Josh handed her a mug of tea, and although it was stewed and lukewarm, she drank it down gratefully in one go. Meanwhile, he ladled stew onto a fresh plate and when he passed it to her, Rosey wolfed it down without a word. It was only when she was done that

Alice spoke.

‘He knows we’re not Mary and Jane.’

Rosey took a shaky breath. ‘Of course he does. Perhaps he’s not Josh Parker from Frome?’

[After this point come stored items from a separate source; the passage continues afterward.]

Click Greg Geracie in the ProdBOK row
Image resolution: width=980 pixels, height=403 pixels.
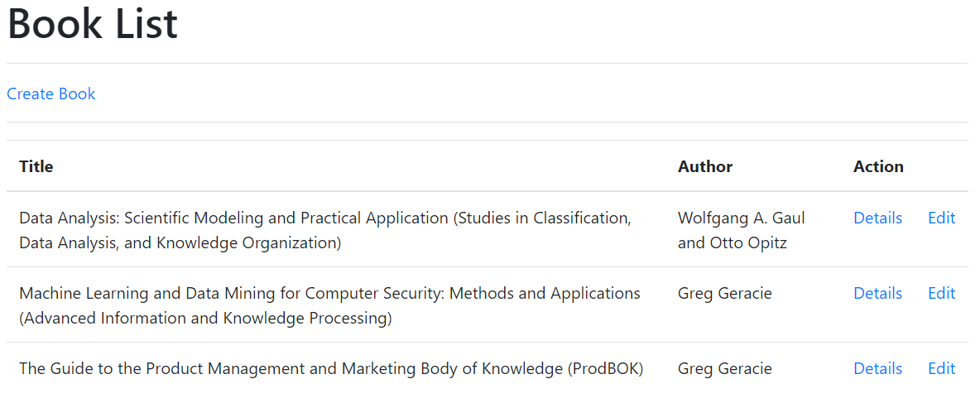click(725, 368)
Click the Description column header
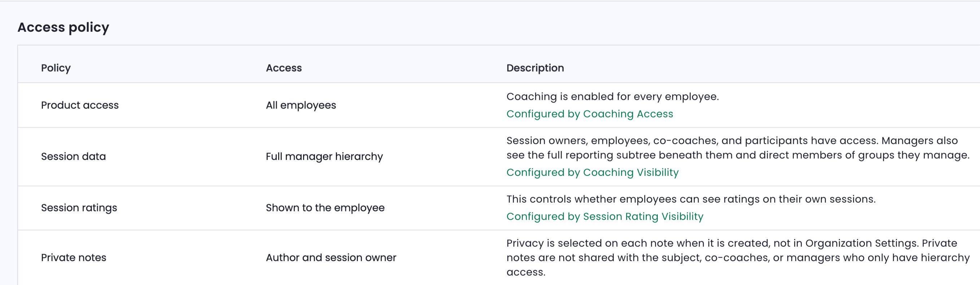Image resolution: width=980 pixels, height=285 pixels. (535, 68)
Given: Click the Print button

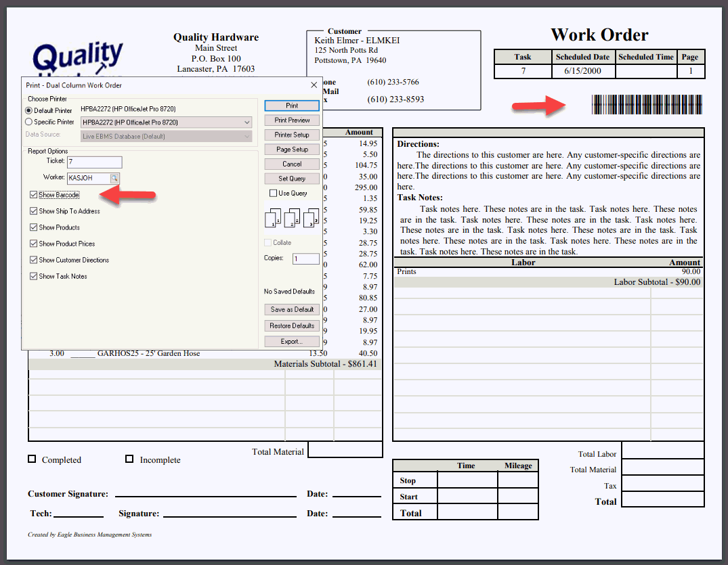Looking at the screenshot, I should [292, 106].
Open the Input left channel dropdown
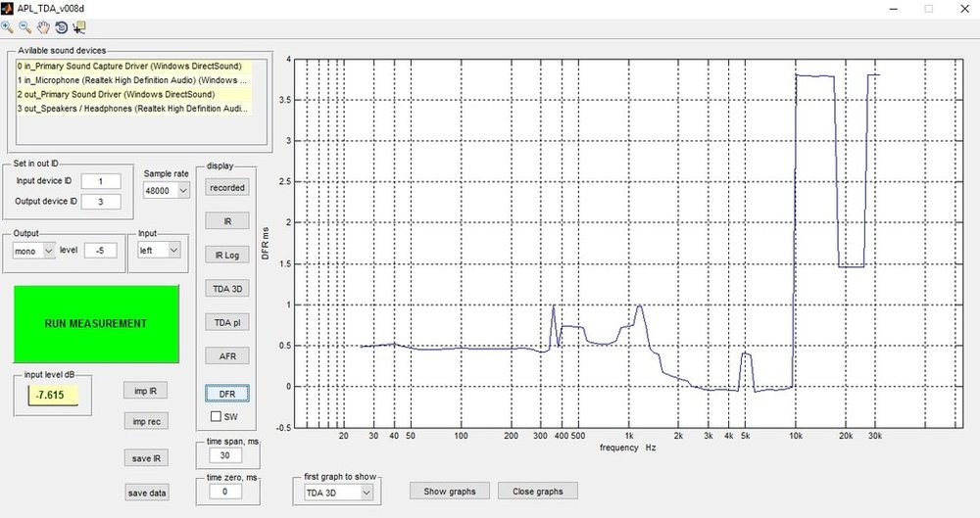980x518 pixels. 159,250
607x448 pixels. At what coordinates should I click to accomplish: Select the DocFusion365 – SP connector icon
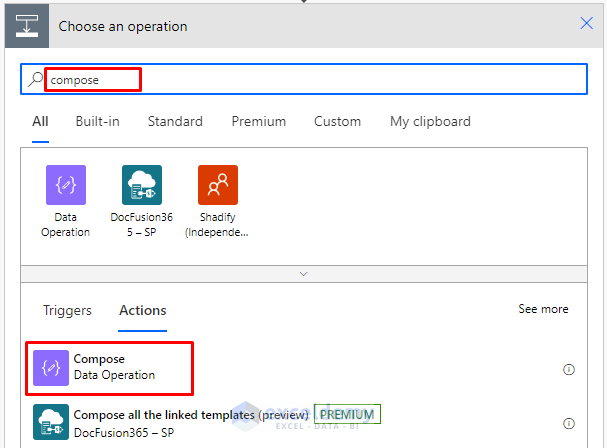(141, 185)
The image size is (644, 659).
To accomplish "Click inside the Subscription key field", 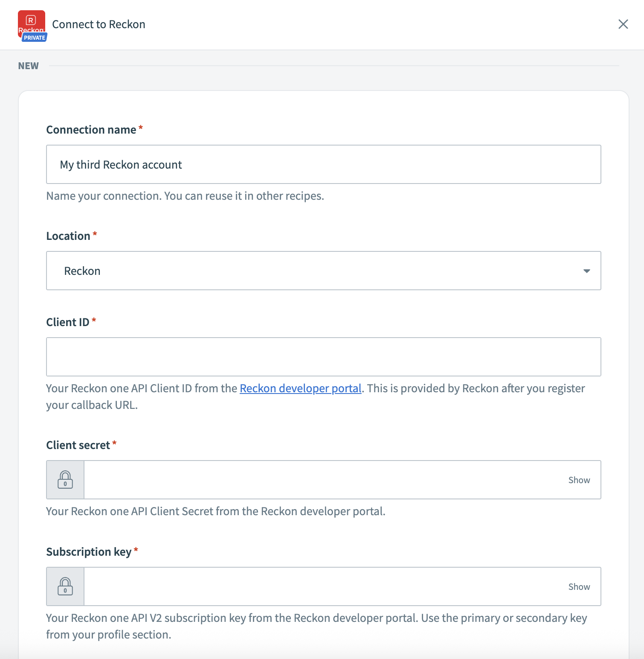I will click(324, 586).
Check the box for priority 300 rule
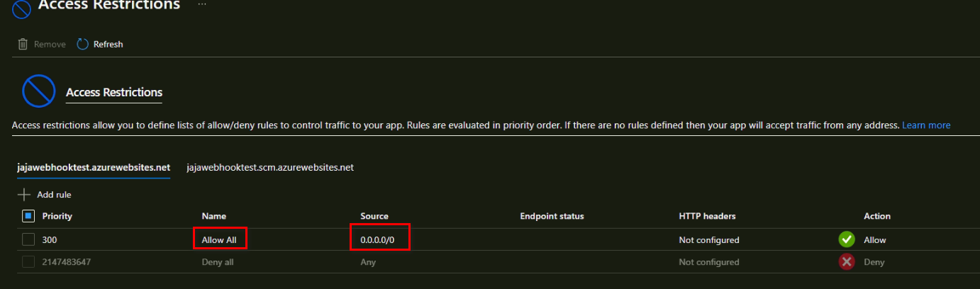This screenshot has width=980, height=289. (28, 239)
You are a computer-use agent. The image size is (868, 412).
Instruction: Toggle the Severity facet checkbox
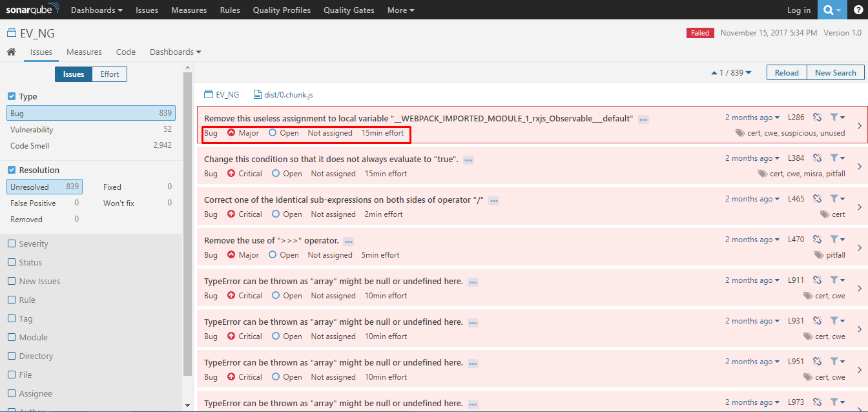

Josh anxiously assured them that he was. ‘I haven’t had the desire to change my name yet, ladies,’ he said, then added hastily, ‘although I’m sure you both have very good reasons.’ He was being polite. He could have said something nasty, cast aspirations, as Molly used to say, but he hadn’t. Alice decided he was far more of a gentleman than any so-called ‘gentlemen’ she’d ever met. There was something about him that reminded her of Gilbert, as if he’d been taught proper manners.

Then she noticed that Rosey and Josh were looking at each other.

Even with her fair hair dried in a tangled mess and her tired, pale face and creased, worn man’s clothes, Rosey was beautiful. Alice could see that Josh Parker admired her, and a tremor of unease rippled over her. But she reassured herself that men always looked at Rosey in that way, as if they thought every word she spoke was a speck of gold dust.

‘How long have you and Sean been together?’ Rosey was pushing her hair out of her eyes.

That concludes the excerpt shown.